> [Source passage]:
I Don't Know - Odie Payne w/ Robert Jr. Lockwood


Odie Payne (vocal & drums) Robert Jr Lockwood (guitar) Gene Schwartz (bass) and Sumito Ariyoshi (piano)
Odie Payne (August 27, 1926 – March 1, 1989) was an American Chicago blues drummer. Over his long career Payne worked with a range of musicians including Sonny Boy Williamson II, Muddy Waters, Jimmy Rogers, Eddie Taylor, Little Johnny Jones, Tampa Red, Otis Rush, Yank Rachell, Sleepy John Estes, Little Brother Montgomery, Memphis Minnie, Magic Sam, Chuck Berry, and Buddy Guy.
He was born Odie Payne Jr. in Chicago, Illinois. Payne was interested in music from an early age, and did not restrict himself to a narrow musical genre. He studied music in high school and later drafted into the Army, but upon his discharge, Payne graduated from the Roy C. Knapp School of Percussion. By 1949 Payne was playing along with the pianist Little Johnny Jones, before meeting Tampa Red and enlisting into his band. The association lasted for around three years before, in 1952, Payne and Jones joined Elmore James's band, the Broomdusters.

> [Information supplied]:
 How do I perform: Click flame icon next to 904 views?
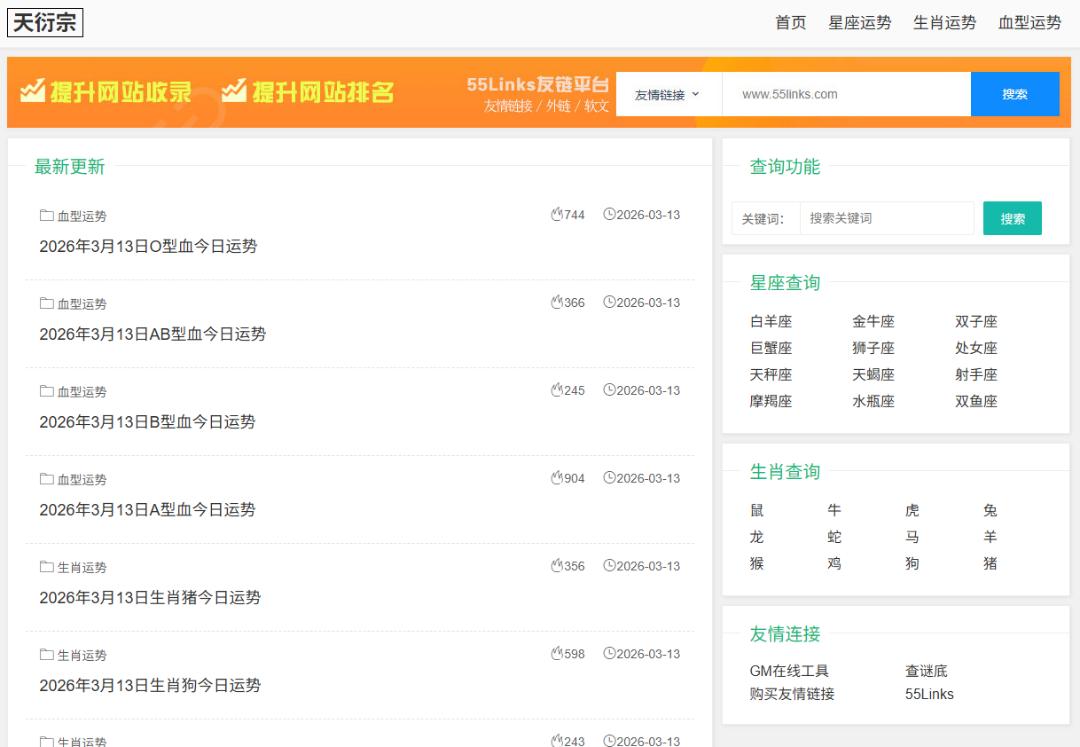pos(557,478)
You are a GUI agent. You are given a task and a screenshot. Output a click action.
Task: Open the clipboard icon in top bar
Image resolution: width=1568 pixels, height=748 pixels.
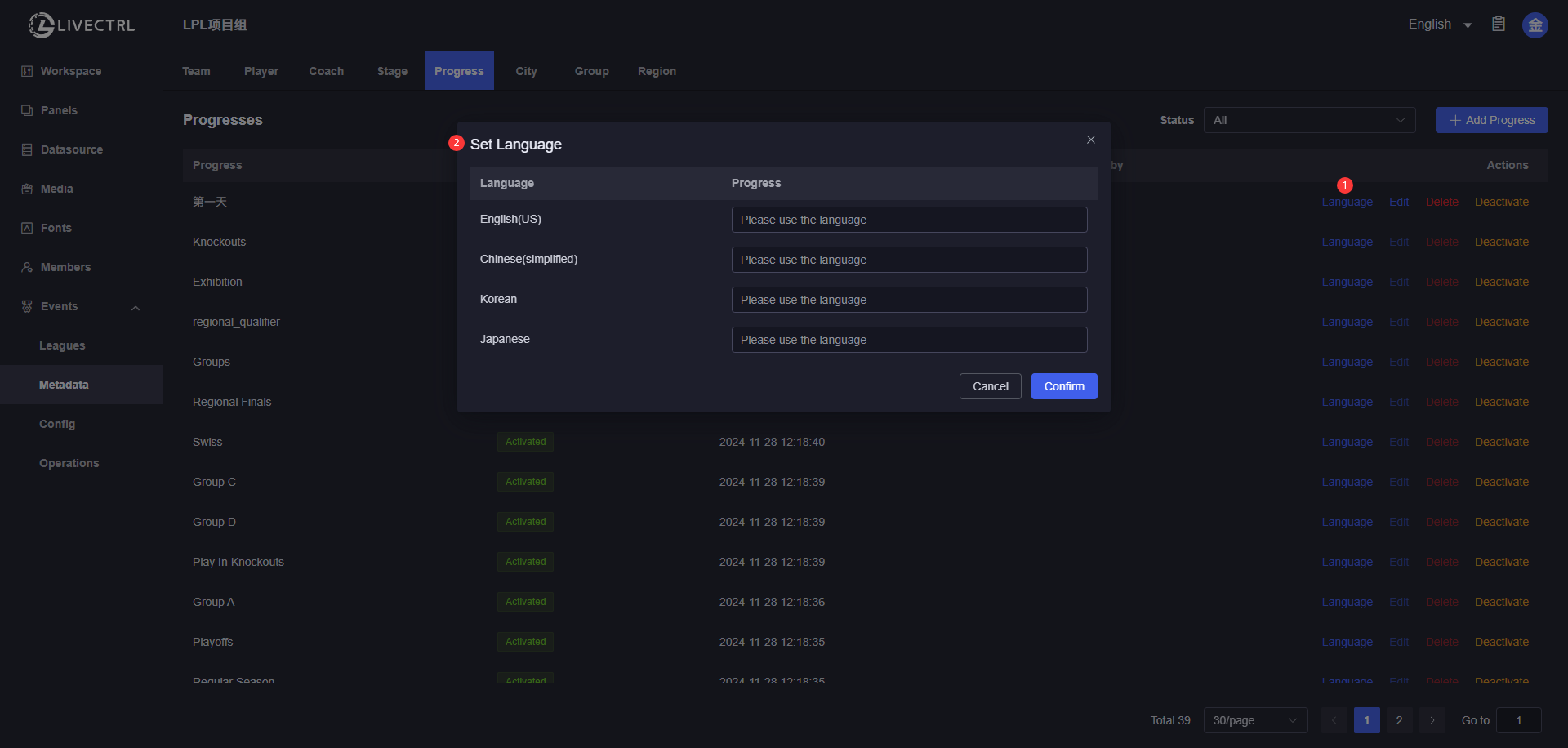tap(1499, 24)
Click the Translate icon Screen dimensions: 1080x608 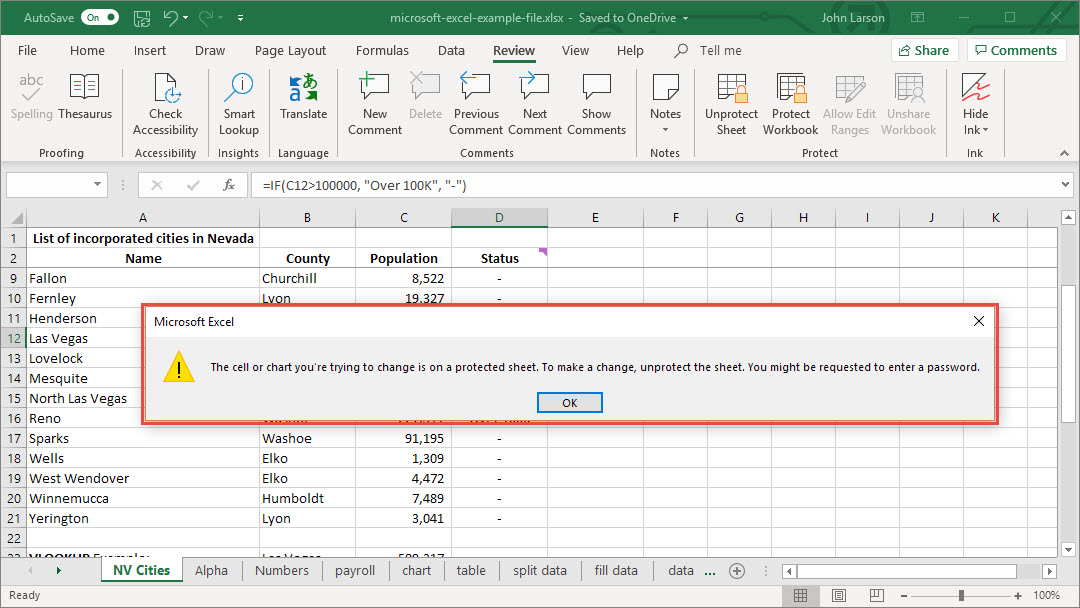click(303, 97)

> [About this task]:
Please answer these from the Odie Payne text:
1. Which instrument does Robert Jr Lockwood play in the listed lineup?
2. What school did Payne graduate from after his discharge from the Army?
3. In what year did Payne and Jones join Elmore James's band, and what was that band called?

> [Result of this task]:
1. Guitar
2. The Roy C. Knapp School of Percussion
3. 1952, the Broomdusters